However, over the past few decades things have changed so dramatically, so fast.Farmers are not the sole shot callers, thanks to advanced marketing structure and globalized consumerism. In the current era, a farmer is told what and how to produce, if is serious with the practice, he/she has to adhere to the market demand.
See this, Dar es Salaam market is one such a very complicated market in Tanzania – of course this becomes true when compared to other regions. A consumer in Dar eats a lot of dry beans, but guess what? He does not take every beans, he wants beans which are palatable and of uniform size and colour.
This commands a farmer to make sure that proper procedures are followed from production. An aggregator, the same. He has to take heed not to mix up the grains if at all an intention is to sell to a Dar eater.
For a transporter to get another tender next week, he needs to make sure that the track is clean and is properly driven, so that beans will not reach a destination broken or contaminated with petroleum oil. And then there is this small but burgeoning subsector,Supermarkets.
Although they mostly serve middle and higher income earners, it is critical to note that these earners consumes a lot of food per capita compared to low income earners. For a supplier to get an access to these retail stores in Dar, Arusha, Mwanza and Mbeya; has to adhere to a number of standards required by them.
The quantity of the product supplied must be consistent, super clean and safe. Standards for supermarkets in Europe or any advanced economies are even more complicated.

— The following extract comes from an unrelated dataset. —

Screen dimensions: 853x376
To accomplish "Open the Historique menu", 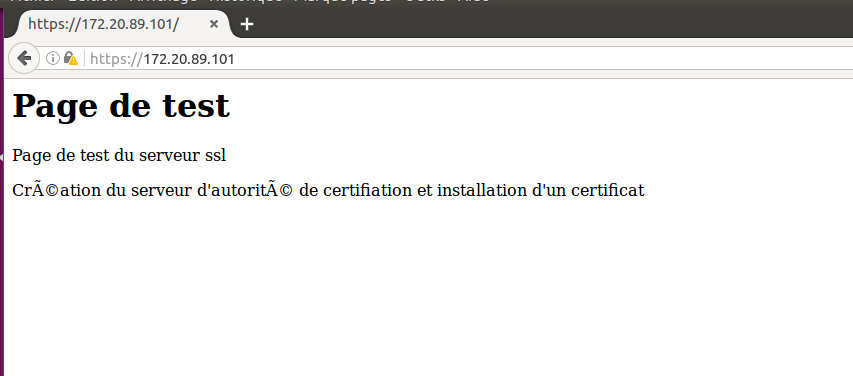I will click(245, 1).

Some of them will even want to know if the farmers produced that particular product are not under age, so a supplier has a burden of proof to show that producers’ age is the one accepted by International Labour Organisation (ILO). In 2016, Tanzania was in a quicksand of losing Indian market for pulses.
This came after the government banned usage of Methyl Bromide (MB) as a fumigant on pulses and instead directed application of other fumigants apart from it.It was executed in a spirit of environmental conservation after the global community discovered that it has effects on the stratospheric ozone layer.
But India refused to buy any pulse that was not fumigated by MB. Although there are so many speculations, but a reason given on public was that MB is a powerful pesticide that not only has got a capacity to kill living pest, it can indeed destroy its eggs.
Now here is the point; India is a buyer, a global leading consumer of pulses, its sheer import capacity is overwhelming, making it have an upper hand in deciding for standards. The global pulses trade is now valued at $100 billion, but India’s share is $50 billion anticipating to expand to $100 billion in 5 – 10 years.
The above reality made Tanzania to stand down and restore MB’s application on pulses, or else we were going to lose big time. In this case a farmer in Babati, Masasi, Bariadi or Kagera has got no control over the situation; someone in Mumbai stood high chance of impoverishing or improving his living standard.
So that is agriculture value chain. It is a chain indeed that renders no one less important. The puller inextricably bound to the pulled that anyone trying to put them asunder will be likened to a destroyer.